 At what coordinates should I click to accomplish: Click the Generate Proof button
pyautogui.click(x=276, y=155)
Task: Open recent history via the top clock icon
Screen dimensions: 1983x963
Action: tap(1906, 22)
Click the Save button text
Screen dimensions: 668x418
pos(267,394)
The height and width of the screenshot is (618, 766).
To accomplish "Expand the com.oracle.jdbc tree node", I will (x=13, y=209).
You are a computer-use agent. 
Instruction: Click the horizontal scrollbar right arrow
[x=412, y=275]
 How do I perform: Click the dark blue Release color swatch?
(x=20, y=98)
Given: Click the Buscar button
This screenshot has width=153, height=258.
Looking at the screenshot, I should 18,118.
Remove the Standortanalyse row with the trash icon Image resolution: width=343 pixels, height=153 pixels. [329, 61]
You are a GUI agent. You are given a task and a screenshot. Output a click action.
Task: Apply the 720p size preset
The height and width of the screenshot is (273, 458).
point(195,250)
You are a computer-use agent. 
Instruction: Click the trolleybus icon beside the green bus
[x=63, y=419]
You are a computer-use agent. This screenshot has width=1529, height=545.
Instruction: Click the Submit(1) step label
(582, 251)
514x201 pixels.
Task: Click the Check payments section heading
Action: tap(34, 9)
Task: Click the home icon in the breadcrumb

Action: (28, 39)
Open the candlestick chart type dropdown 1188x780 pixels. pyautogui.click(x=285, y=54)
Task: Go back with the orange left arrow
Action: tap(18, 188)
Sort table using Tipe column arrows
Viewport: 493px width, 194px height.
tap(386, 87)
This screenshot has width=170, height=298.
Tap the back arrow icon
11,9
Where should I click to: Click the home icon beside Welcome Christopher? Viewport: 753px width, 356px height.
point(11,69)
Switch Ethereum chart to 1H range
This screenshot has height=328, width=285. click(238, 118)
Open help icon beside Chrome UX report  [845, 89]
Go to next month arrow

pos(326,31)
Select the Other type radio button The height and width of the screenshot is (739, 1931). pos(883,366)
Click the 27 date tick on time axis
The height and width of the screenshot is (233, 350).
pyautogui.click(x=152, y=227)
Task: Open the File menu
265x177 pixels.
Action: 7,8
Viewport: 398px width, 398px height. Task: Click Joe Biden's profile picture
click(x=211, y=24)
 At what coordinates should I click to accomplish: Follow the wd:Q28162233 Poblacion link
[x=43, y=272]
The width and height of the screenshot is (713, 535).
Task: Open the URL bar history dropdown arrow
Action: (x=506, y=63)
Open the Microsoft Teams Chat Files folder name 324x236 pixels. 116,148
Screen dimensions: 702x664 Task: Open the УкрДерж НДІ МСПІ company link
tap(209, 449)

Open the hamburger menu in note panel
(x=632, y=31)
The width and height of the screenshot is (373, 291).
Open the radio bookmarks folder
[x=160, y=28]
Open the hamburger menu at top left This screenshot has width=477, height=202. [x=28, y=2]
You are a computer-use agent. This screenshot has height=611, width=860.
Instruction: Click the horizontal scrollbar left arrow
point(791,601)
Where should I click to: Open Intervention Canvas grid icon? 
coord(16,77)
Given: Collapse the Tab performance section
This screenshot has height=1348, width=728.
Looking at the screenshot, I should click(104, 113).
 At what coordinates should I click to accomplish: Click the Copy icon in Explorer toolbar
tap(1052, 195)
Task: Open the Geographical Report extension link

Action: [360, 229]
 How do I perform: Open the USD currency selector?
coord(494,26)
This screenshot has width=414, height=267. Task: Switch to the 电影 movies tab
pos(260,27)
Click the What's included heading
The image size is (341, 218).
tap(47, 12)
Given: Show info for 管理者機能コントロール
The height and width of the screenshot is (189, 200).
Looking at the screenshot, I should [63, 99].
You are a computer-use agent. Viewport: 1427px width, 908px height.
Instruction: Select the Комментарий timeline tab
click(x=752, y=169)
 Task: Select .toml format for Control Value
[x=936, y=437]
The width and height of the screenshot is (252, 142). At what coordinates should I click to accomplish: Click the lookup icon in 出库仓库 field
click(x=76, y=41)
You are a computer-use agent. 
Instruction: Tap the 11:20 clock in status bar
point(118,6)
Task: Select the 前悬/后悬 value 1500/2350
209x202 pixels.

## TASK STATEMENT
Edit the items above so that each "computer-use agent" becomes "screen assistant", and keep everything else the same.

## REPLY
 At what coordinates should I click to accomplish: Click the Generate Proof button
pyautogui.click(x=276, y=155)
Task: Open recent history via the top clock icon
Screen dimensions: 1983x963
Action: tap(1906, 22)
Click the Save button text
Screen dimensions: 668x418
pos(267,394)
The height and width of the screenshot is (618, 766).
To accomplish "Expand the com.oracle.jdbc tree node", I will (x=13, y=209).
You are a screen assistant. 
Instruction: Click the horizontal scrollbar right arrow
[x=412, y=275]
 How do I perform: Click the dark blue Release color swatch?
(x=20, y=98)
Given: Click the Buscar button
This screenshot has width=153, height=258.
Looking at the screenshot, I should 18,118.
Remove the Standortanalyse row with the trash icon Image resolution: width=343 pixels, height=153 pixels. [329, 61]
You are a GUI agent. You are given a task and a screenshot. Output a click action.
Task: Apply the 720p size preset
The height and width of the screenshot is (273, 458).
point(195,250)
You are a screen assistant. 
Instruction: Click the trolleybus icon beside the green bus
[x=63, y=419]
You are a screen assistant. This screenshot has width=1529, height=545.
Instruction: Click the Submit(1) step label
(582, 251)
514x201 pixels.
Task: Click the Check payments section heading
Action: tap(34, 9)
Task: Click the home icon in the breadcrumb

Action: (28, 39)
Open the candlestick chart type dropdown 1188x780 pixels. pyautogui.click(x=285, y=54)
Task: Go back with the orange left arrow
Action: tap(18, 188)
Sort table using Tipe column arrows
Viewport: 493px width, 194px height.
tap(386, 87)
This screenshot has width=170, height=298.
Tap the back arrow icon
11,9
Where should I click to: Click the home icon beside Welcome Christopher? Viewport: 753px width, 356px height.
point(11,69)
Switch Ethereum chart to 1H range
This screenshot has height=328, width=285. click(238, 118)
Open help icon beside Chrome UX report  [845, 89]
Go to next month arrow

pos(326,31)
Select the Other type radio button The height and width of the screenshot is (739, 1931). pos(883,366)
Click the 27 date tick on time axis
The height and width of the screenshot is (233, 350).
pyautogui.click(x=152, y=227)
Task: Open the File menu
265x177 pixels.
Action: 7,8
Viewport: 398px width, 398px height. Task: Click Joe Biden's profile picture
click(x=211, y=24)
 At what coordinates should I click to accomplish: Follow the wd:Q28162233 Poblacion link
[x=43, y=272]
The width and height of the screenshot is (713, 535).
Task: Open the URL bar history dropdown arrow
Action: (x=506, y=63)
Open the Microsoft Teams Chat Files folder name 324x236 pixels. 116,148
Screen dimensions: 702x664 Task: Open the УкрДерж НДІ МСПІ company link
tap(209, 449)

Open the hamburger menu in note panel
(x=632, y=31)
The width and height of the screenshot is (373, 291).
Open the radio bookmarks folder
[x=160, y=28]
Open the hamburger menu at top left This screenshot has width=477, height=202. [x=28, y=2]
You are a screen assistant. This screenshot has height=611, width=860.
Instruction: Click the horizontal scrollbar left arrow
point(791,601)
Where should I click to: Open Intervention Canvas grid icon? 
coord(16,77)
Given: Collapse the Tab performance section
This screenshot has height=1348, width=728.
Looking at the screenshot, I should click(104, 113).
 At what coordinates should I click to accomplish: Click the Copy icon in Explorer toolbar
tap(1052, 195)
Task: Open the Geographical Report extension link

Action: [360, 229]
 How do I perform: Open the USD currency selector?
coord(494,26)
This screenshot has width=414, height=267. Task: Switch to the 电影 movies tab
pos(260,27)
Click the What's included heading
The image size is (341, 218).
tap(47, 12)
Given: Show info for 管理者機能コントロール
The height and width of the screenshot is (189, 200).
Looking at the screenshot, I should [63, 99].
You are a screen assistant. Viewport: 1427px width, 908px height.
Instruction: Select the Комментарий timeline tab
click(x=752, y=169)
 Task: Select .toml format for Control Value
[x=936, y=437]
The width and height of the screenshot is (252, 142). At what coordinates should I click to accomplish: Click the lookup icon in 出库仓库 field
click(x=76, y=41)
You are a screen assistant. 
Instruction: Tap the 11:20 clock in status bar
point(118,6)
Task: Select the 前悬/后悬 value 1500/2350
209x202 pixels.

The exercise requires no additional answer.